Records from a data collection:

— START —

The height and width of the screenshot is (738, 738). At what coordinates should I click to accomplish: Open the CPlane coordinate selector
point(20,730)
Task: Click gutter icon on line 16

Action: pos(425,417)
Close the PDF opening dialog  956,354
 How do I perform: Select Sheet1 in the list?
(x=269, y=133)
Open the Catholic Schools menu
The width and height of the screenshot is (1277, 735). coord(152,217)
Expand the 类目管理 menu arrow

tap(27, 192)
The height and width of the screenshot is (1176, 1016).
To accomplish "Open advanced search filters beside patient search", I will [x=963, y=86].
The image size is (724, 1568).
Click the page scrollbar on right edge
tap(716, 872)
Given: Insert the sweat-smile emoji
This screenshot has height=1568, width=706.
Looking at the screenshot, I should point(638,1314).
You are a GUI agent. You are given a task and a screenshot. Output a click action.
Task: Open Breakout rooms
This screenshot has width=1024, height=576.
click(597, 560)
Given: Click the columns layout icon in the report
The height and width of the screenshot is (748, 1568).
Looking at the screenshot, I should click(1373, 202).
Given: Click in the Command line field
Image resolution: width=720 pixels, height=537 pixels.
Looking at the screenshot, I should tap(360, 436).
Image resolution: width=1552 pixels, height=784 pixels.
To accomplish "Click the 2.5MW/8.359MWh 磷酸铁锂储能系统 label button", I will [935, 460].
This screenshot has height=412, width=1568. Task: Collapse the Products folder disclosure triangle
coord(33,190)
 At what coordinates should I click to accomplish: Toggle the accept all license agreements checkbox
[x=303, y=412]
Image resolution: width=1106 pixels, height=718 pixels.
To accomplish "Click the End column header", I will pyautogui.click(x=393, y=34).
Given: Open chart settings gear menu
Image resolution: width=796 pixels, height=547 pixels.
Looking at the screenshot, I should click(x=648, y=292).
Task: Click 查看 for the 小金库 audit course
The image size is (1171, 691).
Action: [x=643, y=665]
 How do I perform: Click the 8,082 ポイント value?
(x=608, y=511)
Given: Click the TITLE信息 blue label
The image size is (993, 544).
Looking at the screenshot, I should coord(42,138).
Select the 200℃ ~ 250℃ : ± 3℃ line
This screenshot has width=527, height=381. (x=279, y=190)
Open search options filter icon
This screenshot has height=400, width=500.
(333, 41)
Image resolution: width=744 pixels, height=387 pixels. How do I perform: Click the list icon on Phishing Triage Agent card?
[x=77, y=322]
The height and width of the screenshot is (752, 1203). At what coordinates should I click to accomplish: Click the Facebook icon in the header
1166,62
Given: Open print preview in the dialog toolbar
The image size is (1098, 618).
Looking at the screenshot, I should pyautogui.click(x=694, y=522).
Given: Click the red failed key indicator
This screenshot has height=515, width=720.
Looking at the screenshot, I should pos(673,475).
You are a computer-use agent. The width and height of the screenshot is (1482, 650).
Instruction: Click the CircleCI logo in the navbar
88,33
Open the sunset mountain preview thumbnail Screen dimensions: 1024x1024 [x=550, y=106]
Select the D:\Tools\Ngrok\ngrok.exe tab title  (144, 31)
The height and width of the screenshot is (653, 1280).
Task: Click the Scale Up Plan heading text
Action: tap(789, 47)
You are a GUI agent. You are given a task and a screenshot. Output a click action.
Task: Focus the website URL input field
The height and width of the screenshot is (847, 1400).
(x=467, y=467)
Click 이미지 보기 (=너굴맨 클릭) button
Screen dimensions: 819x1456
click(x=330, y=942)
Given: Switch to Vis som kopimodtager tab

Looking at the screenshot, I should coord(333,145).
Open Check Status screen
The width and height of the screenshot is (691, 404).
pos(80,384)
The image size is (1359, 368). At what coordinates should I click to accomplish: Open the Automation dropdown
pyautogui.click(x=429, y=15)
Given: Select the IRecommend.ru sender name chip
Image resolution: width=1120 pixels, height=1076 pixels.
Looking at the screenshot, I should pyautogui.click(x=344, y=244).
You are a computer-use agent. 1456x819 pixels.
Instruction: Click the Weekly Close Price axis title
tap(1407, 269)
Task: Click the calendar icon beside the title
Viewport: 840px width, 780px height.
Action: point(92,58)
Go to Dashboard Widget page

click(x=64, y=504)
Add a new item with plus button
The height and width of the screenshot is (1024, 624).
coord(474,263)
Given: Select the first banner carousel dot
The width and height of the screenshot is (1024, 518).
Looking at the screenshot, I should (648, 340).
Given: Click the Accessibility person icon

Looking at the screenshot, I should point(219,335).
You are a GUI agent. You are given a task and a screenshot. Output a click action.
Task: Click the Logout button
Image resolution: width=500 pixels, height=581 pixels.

— END —

● Written problem
Copy verbatim the entries on the lines from the one containing "The image size is (724, 1568)." through the one containing "Looking at the screenshot, I should point(638,1314).", inclusive.

● The completed task
The image size is (724, 1568).
Click the page scrollbar on right edge
tap(716, 872)
Given: Insert the sweat-smile emoji
This screenshot has height=1568, width=706.
Looking at the screenshot, I should point(638,1314).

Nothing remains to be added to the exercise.